Millennials widely support comprehensive sexual education, but almost four in 10 millennials report that the sex education they received was not helpful, according to a new survey by the Public Religion Research Institute.
Approximately three-quarters of millennials received some amount of sex ed in middle or high school, and nine in 10 trusted the lessons they learned as very or somewhat medically accurate. But 37 percent said that when it came to their own lives, this information did not help them make decisions about sex and relationships. This opinion differed by race, with 14 percent of whites and 12 percent of Asian-Pacific Islanders saying their sex ed was helpful, while 27 percent of black respondents and 32 percent of Hispanic respondents reported the same.

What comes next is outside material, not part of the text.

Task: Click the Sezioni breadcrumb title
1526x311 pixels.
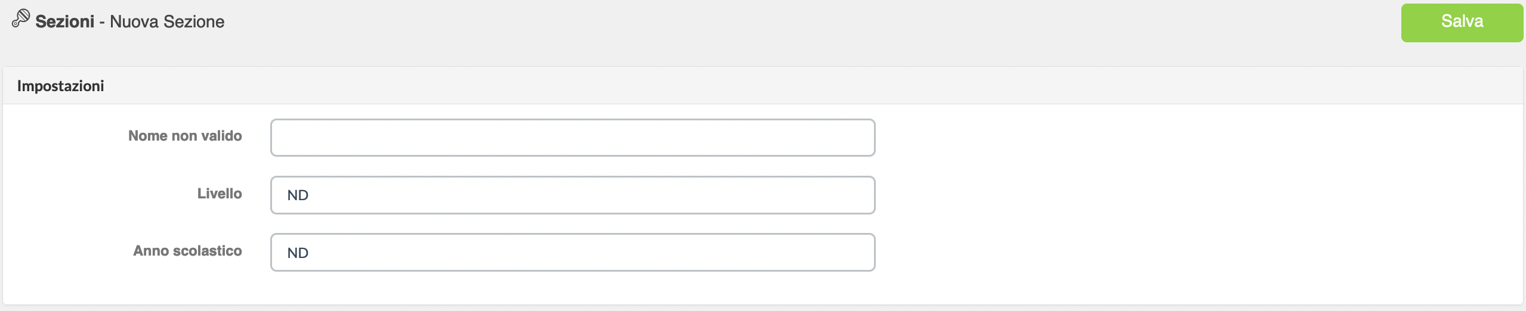Action: point(65,21)
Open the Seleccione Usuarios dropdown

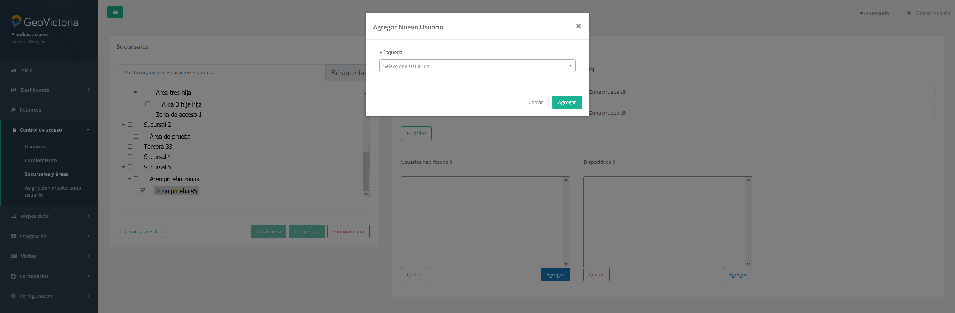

Most millennials support the use of contraception and a majority, 78 percent, says it should be available on college campuses. Millennials also tie the issue of contraception to women’s financial security, with 64 percent of women and 55 percent of men saying that access to contraception is vital to ensuring financial security for women. They also report that sexual assault, after which emergency contraception can be necessary, is somewhat or very common in high school (53 percent) and at colleges (73 percent).
But currently, fewer than half U.S. states require schools to teach sex ed at all, with only 18 states and the District of Columbia required to provide information on contraception, according to the Guttmacher Institute.
Meanwhile, 37 states require schools to provide information on abstinence, and in 25 states schools must stress abstinence as an option. 19 states mandate that schools stress the importance of sex only within marriage.
Debra Hauser, president of Advocates for Youth, told the Washington Post it was not surprising that some millennials did not find sex ed helpful.
“Many were in school during a time when schools taught only abstinence. Others may have received clinical information about disease or pregnancy prevention, but few were provided the information young people truly need to traverse puberty, understand the difference between healthy and unhealthy relationships, develop a positive body image, make informed decisions, communicate effectively or navigate the health care system,” she said.
Young people are at a unique risk for teenage pregnancy and sexually transmitted infections. Nearly half of all new STI infections in the U.S. each year affect youth ages 15-24, according to Advocates for Youth, a sex education advocacy group. The Centers for Disease Control and Prevention found that one in four teenage girls has an STI. The U.S. also has a higher teen pregnancy rate than many other developed nations, according to the U.S. Department of Health and Human Services.
The poll also showed that only 12 percent of respondents had addressed non-heterosexual sex in class. Nine states have state laws on the books that limit schools’ discussion of non-heterosexual sex, and in three states — Texas, South Carolina and Alabama — any mention of non-heterosexual sex must be in a negative context.